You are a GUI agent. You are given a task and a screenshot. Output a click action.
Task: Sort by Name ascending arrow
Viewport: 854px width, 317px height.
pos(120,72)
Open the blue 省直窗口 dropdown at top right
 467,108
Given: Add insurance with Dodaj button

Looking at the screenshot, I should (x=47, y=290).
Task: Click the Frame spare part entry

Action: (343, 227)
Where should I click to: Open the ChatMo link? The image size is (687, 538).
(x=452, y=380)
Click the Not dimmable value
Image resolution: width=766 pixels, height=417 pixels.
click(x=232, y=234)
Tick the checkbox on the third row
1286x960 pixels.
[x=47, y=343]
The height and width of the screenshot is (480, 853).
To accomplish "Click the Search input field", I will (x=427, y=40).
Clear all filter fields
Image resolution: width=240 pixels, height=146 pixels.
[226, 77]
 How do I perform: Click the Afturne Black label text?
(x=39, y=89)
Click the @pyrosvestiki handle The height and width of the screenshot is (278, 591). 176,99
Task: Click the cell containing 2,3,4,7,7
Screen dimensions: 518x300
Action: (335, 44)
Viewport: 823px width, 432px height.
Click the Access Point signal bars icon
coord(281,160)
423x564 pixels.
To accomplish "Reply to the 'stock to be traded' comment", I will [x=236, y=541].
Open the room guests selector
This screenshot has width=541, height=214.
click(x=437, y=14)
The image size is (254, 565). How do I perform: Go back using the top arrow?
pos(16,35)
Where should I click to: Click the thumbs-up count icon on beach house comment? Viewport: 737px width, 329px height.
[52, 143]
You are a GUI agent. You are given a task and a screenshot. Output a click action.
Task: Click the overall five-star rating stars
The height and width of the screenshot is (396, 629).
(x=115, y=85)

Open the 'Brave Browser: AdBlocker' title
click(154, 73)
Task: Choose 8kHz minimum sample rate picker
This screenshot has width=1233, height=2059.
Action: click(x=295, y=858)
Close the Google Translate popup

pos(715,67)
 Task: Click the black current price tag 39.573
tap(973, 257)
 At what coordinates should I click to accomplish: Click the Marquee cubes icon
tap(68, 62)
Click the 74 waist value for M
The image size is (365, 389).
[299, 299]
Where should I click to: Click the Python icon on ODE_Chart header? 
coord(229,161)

Task item
Write down again the exact lines running from the beginning of the data to the line containing "423x564 pixels.", with both ends included.

Problem solution
You are a GUI agent. You are given a task and a screenshot. Output a click action.
Task: Sort by Name ascending arrow
Viewport: 854px width, 317px height.
pos(120,72)
Open the blue 省直窗口 dropdown at top right
 467,108
Given: Add insurance with Dodaj button

Looking at the screenshot, I should (x=47, y=290).
Task: Click the Frame spare part entry

Action: (343, 227)
Where should I click to: Open the ChatMo link? The image size is (687, 538).
(x=452, y=380)
Click the Not dimmable value
Image resolution: width=766 pixels, height=417 pixels.
click(x=232, y=234)
Tick the checkbox on the third row
1286x960 pixels.
[x=47, y=343]
The height and width of the screenshot is (480, 853).
To accomplish "Click the Search input field", I will (x=427, y=40).
Clear all filter fields
Image resolution: width=240 pixels, height=146 pixels.
[226, 77]
 How do I perform: Click the Afturne Black label text?
(x=39, y=89)
Click the @pyrosvestiki handle The height and width of the screenshot is (278, 591). 176,99
Task: Click the cell containing 2,3,4,7,7
Screen dimensions: 518x300
Action: (335, 44)
Viewport: 823px width, 432px height.
Click the Access Point signal bars icon
coord(281,160)
423x564 pixels.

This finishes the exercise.